Puerto Rico, the Virgin Islands, Bahamas, Bermuda and the East Coast of the US should be keeping a close eye on the path of the hurricane, he adds, because models aren’t 100 percent in agreement on where the hurricane will hit—except they definitely agree it will likely be powerful. 

Tomorrow is when Sam will likely develop into a “major” hurricane with winds above 110 mph, Dennis Feltgen, a meteorologist at the hurricane center in Miami, told The New York Times. Sam would make for the fourth major hurricane of the season, following in the steps of Grace, Ida, and Larry. 

Hurricanes and climate change continue to show evidence of being linked.
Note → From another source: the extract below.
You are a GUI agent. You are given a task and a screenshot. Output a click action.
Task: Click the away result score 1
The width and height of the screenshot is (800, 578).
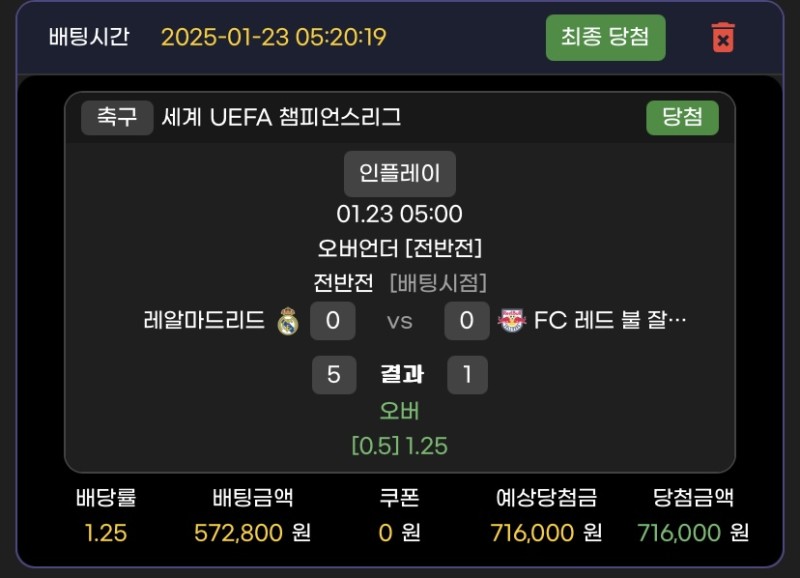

A warmer climate can lead to more intense, wet, and potentially frequent storms, and has actually lengthened hurricane season. 

Sam marks the second-earliest “S” storm in history, trailing only last year’s Sally, which formed on Sept. 11 of 2020. The first named storm of 2021 hit on May 23, marking the seventh year that a major storm appeared in the Atlantic before the official start date of June 1. 

And the season’s not over. “With more than two months to go in the hurricane season,” Feltgen said, “it is certainly possible that the 2021 Atlantic list of names will be exhausted.”